What to work on
(1) In the interview transcript, what did CBS News ask Maria Hinojosa to write for Walter Cronkite?
(2) Repeat everything in the interview transcript from "Maria Hinojosa: Thank" down to "a juicy story.".
(3) Name every person mentioned in the interview transcript.

(Text provided)

She worked for decades to make sure her voice and ideas were valued as much as those of non-Latinos in the newsroom. Then she founded her own media company to make sure. Now she has written a memoir, Once I Was You, about all of it. Maria, a veteran journalist used to asking the tough questions, opens up to Alicia about her groundbreaking career, the strain it put on her marriage and family, and the friends and mentors who carried her through.
Follow Maria on Twitter @Maria_Hinojosa. If you loved this episode, listen to Univision’s Ilia Calderón Is Grounded by the People She Covers and MSNBC’s Mariana Atencio Reveals How to Be ‘Perfectly You.' Show your love and become a Latina to Latina Patreon supporter!
Alicia Menendez:
Whether you grew up listening to Maria Hinojosa on NPR, or watching her on CNN or PBS, the chances are that you knew her, because, well, there weren’t a lot of people doing what she was doing, telling stories about our communities. Maria spent her life telling the stories of others and now she’s telling her own in a new book, Once I Was You: A Memoir of Love and Hate in a Torn America.
Maria, I loved the book. Congratulations.
Maria Hinojosa: Thank you, Alicia!
Menendez: It was so good. I told you. I was texting with you. I devoured it. And I want to jump in in the middle. You tell a story about writing a television script for Walter Cronkite. What was the assignment?
Hinojosa: It’s a juicy story.
Menendez: It’s a good story.
Hinojosa: So, I love it, because nobody’s asked me about this one yet. Short story is that I am the first Latina hired at NPR, and then very quickly I’m like, “Uh, this feels really weird.” And I go and work for Latino Public Radio in Spanish in San Diego, and I experience deep machismo there, and so I end up working kind of miraculously back in New York at CBS News in the radio department. And I was doing fill-in work over the summer, and then I was asked to stay on through the end of December to produce a segment from Walter Cronkite. They asked me to write his end of the year commentary. And so, I was terribly nervous. As a Latina in journalism, in the mainstream, and being the first, I was terrified most of the time.

(End Text provided)
(Recorded information)

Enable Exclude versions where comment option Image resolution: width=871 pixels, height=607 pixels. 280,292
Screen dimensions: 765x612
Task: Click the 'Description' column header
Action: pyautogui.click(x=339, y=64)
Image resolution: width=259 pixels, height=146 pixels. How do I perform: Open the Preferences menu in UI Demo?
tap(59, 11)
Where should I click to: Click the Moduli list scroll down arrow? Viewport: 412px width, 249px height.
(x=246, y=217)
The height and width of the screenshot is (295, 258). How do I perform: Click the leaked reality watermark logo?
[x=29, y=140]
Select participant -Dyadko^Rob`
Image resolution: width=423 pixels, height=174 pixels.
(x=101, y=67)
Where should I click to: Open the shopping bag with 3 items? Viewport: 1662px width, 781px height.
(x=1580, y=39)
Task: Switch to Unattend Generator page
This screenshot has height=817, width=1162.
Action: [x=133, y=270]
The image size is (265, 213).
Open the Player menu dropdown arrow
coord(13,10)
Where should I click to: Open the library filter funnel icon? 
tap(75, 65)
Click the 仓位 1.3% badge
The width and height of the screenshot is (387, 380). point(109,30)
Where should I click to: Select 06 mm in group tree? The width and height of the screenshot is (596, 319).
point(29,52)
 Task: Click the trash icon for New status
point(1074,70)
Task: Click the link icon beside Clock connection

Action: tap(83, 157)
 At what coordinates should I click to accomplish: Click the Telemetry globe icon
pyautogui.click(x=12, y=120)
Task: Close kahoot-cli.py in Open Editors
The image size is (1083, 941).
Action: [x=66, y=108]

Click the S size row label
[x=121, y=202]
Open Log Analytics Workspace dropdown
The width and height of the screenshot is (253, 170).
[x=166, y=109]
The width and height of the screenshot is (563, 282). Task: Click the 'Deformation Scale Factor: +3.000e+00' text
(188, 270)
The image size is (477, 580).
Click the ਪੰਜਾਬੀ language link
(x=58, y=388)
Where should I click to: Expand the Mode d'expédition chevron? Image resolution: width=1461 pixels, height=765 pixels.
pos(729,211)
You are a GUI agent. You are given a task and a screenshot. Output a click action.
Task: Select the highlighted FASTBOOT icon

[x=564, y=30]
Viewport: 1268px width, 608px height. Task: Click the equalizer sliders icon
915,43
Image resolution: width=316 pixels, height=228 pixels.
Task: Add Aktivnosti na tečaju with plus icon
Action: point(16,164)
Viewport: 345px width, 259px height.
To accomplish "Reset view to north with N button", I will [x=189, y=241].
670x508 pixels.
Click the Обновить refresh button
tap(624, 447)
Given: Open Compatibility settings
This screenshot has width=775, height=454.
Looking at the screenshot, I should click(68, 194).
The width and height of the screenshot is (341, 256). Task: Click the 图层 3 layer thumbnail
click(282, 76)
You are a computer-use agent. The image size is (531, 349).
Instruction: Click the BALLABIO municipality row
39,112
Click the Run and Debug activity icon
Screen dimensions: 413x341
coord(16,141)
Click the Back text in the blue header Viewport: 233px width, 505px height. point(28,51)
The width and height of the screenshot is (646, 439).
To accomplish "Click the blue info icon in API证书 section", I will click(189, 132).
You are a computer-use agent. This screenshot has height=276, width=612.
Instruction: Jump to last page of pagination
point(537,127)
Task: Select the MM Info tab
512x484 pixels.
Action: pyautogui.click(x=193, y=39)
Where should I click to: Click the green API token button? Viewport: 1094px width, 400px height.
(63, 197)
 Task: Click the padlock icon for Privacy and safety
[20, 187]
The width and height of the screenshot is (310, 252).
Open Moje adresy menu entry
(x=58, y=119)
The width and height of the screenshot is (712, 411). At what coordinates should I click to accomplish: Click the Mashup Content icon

(End Recorded information)

Replies
(1) His end of the year commentary.

(2)
Maria Hinojosa: Thank you, Alicia!
Menendez: It was so good. I told you. I was texting with you. I devoured it. And I want to jump in in the middle. You tell a story about writing a television script for Walter Cronkite. What was the assignment?
Hinojosa: It’s a juicy story.

(3) Maria Hinojosa, Alicia Menendez, Ilia Calderón, Mariana Atencio, Walter Cronkite